** What you are asked to do **
Your answer must consist solely of the lines from the one containing "This screenshot has height=432, width=792." through the last line of the records below, reproduced exactly, with all pictures omitted.

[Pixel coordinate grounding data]
···

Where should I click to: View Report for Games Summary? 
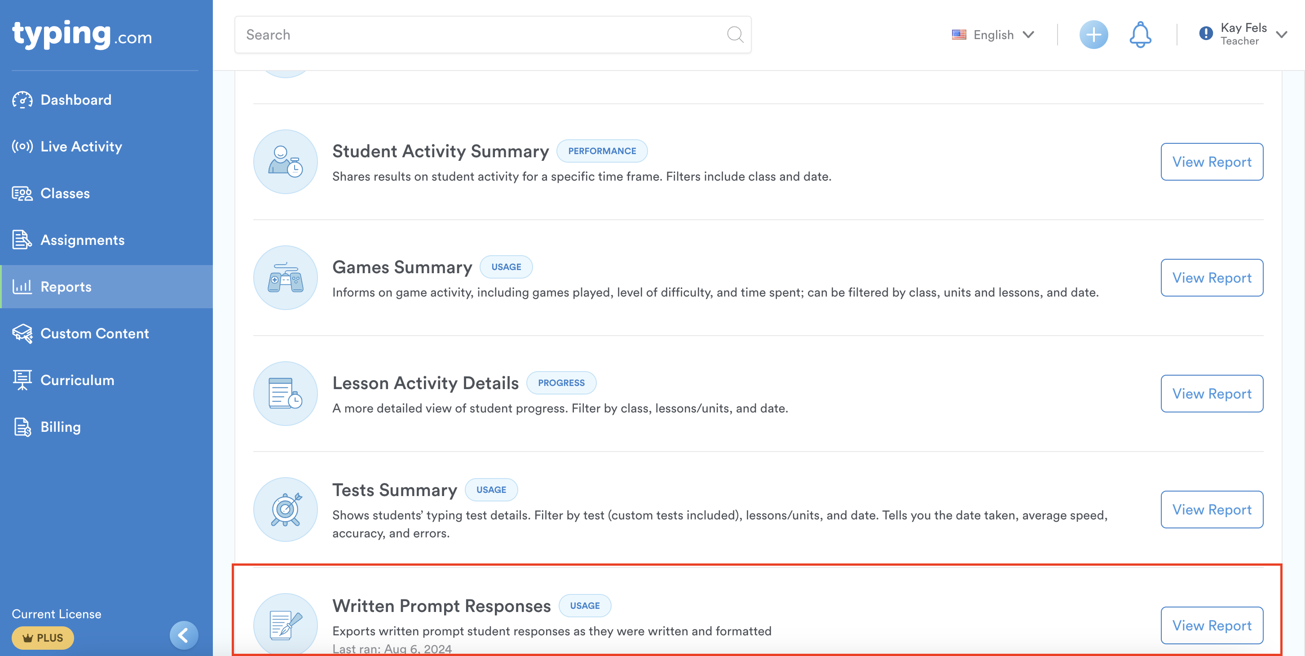click(x=1211, y=278)
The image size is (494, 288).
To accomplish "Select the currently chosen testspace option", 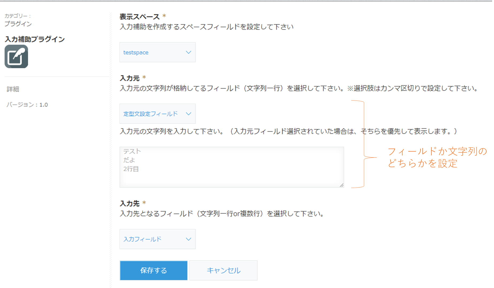I will coord(135,52).
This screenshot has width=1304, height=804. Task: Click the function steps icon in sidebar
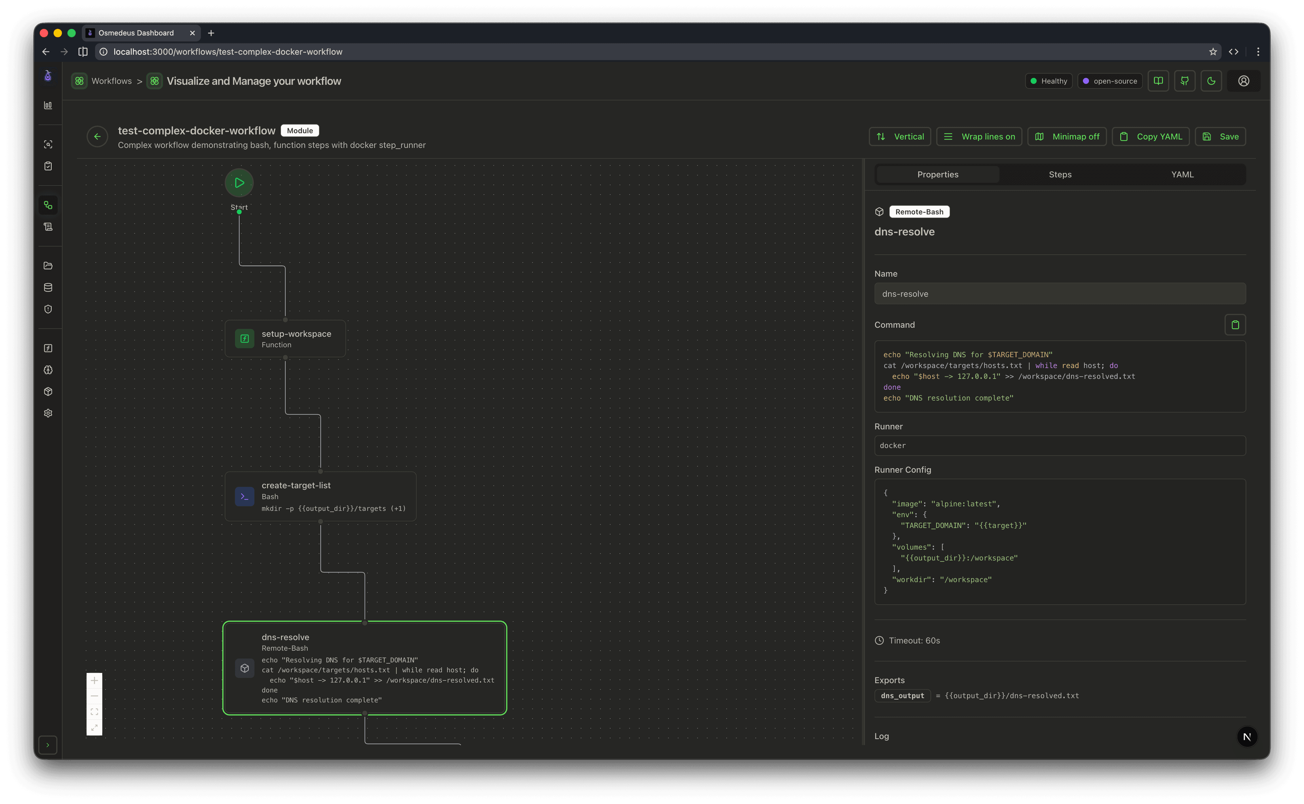[x=48, y=348]

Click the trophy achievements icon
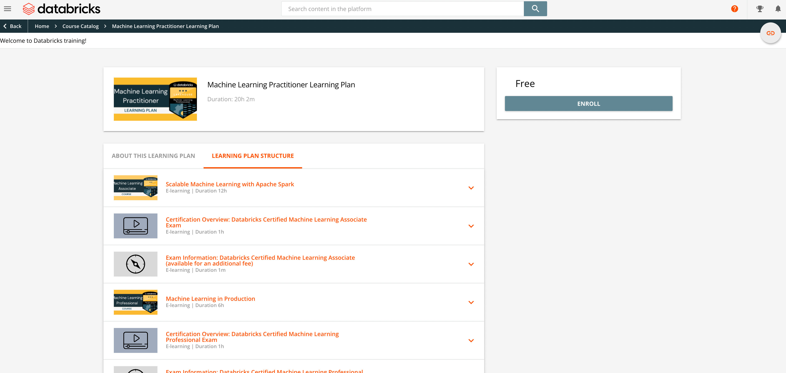tap(759, 9)
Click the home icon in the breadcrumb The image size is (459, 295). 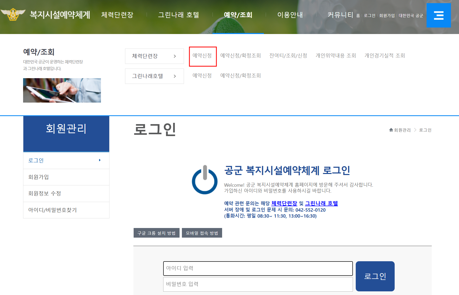point(391,130)
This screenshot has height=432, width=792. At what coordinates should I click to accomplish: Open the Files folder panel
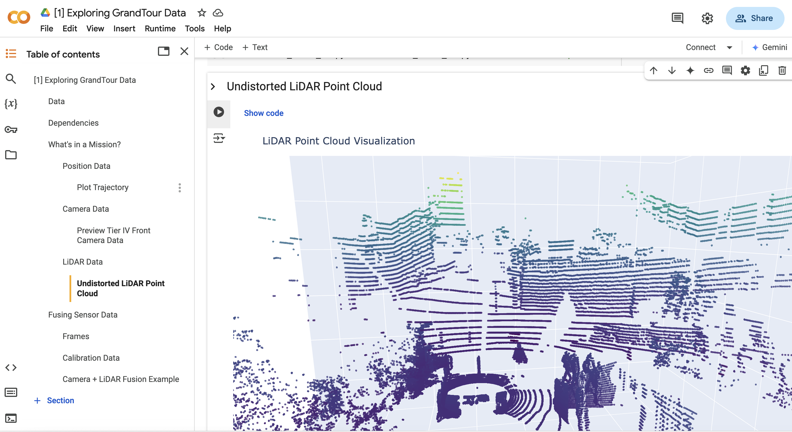tap(11, 155)
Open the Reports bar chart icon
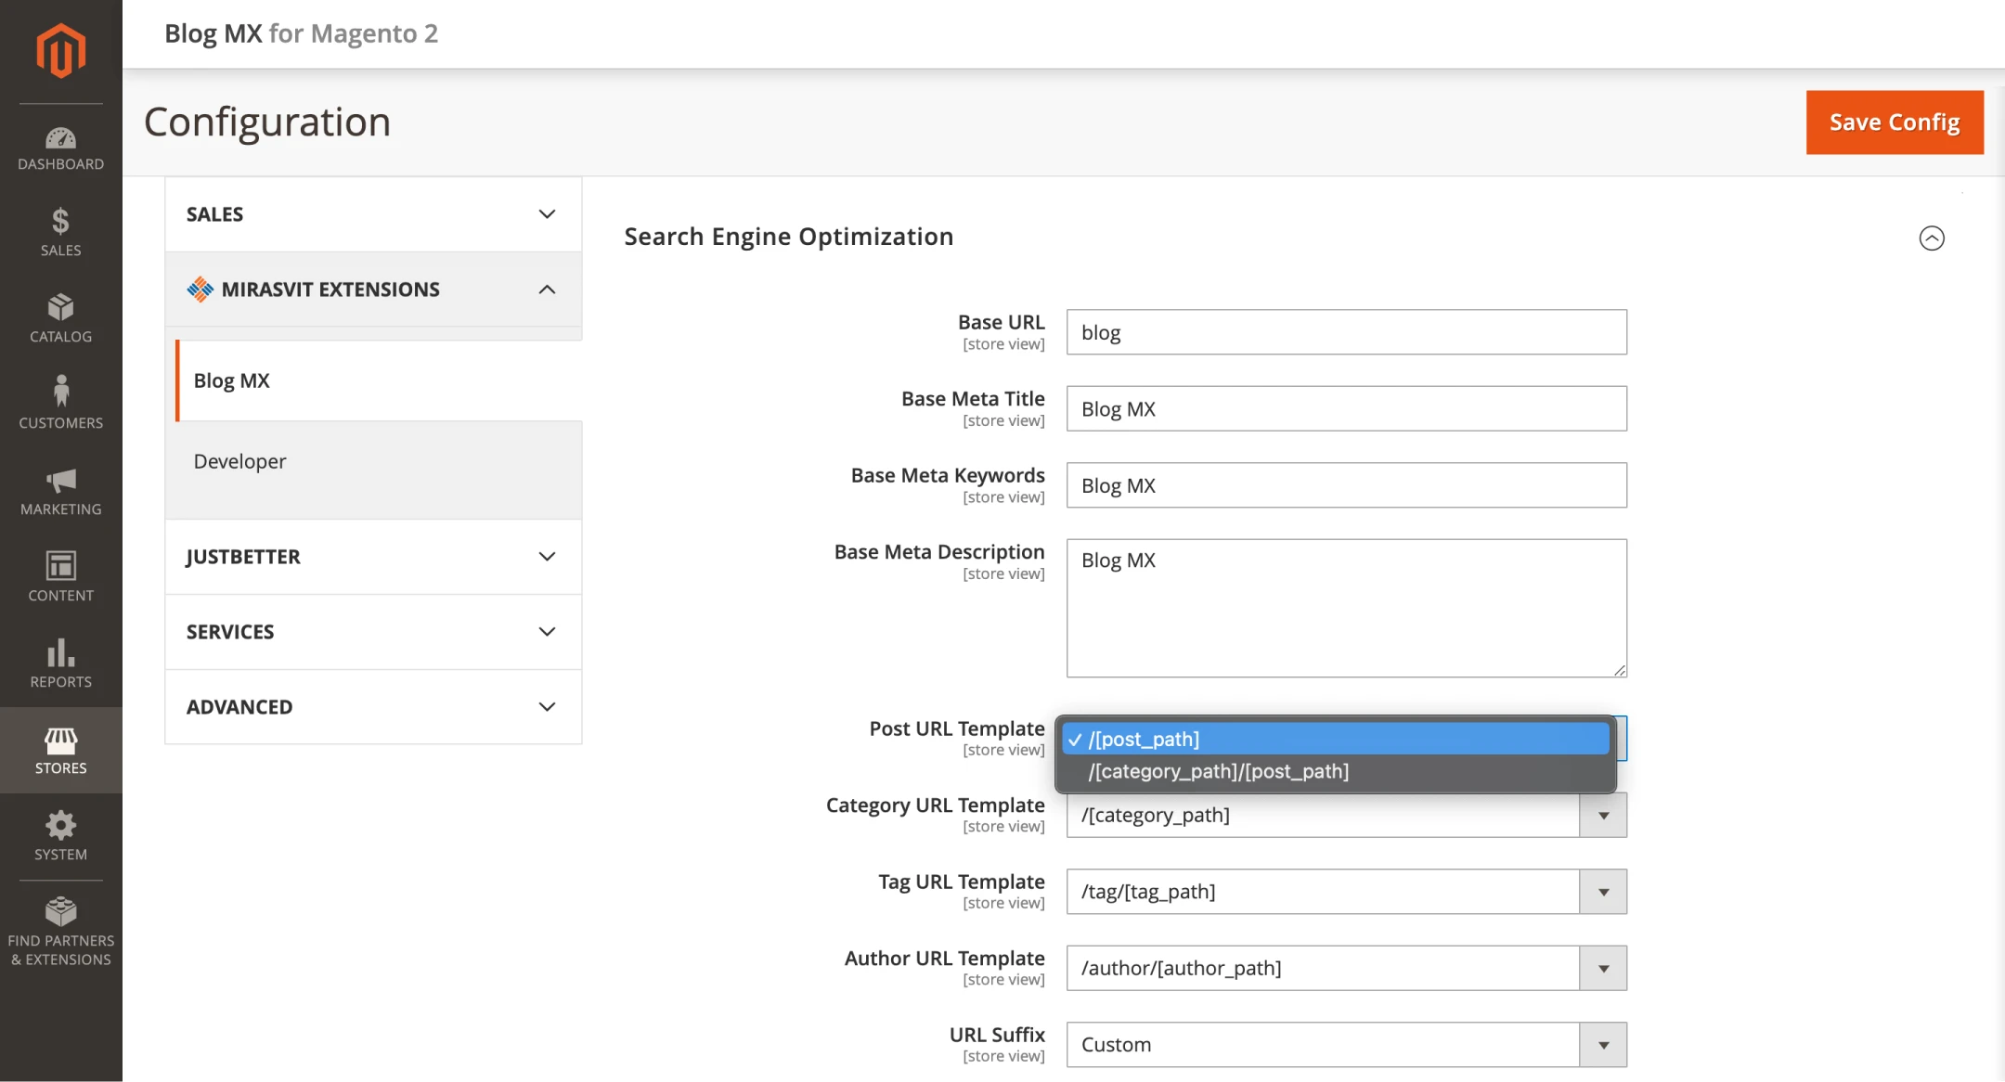This screenshot has height=1082, width=2005. pos(60,663)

···

** Completed task **
This screenshot has height=432, width=792. At what coordinates should I click to accomplish: Open the Files folder panel
tap(11, 155)
Open the Reports bar chart icon
This screenshot has height=1082, width=2005. pos(60,663)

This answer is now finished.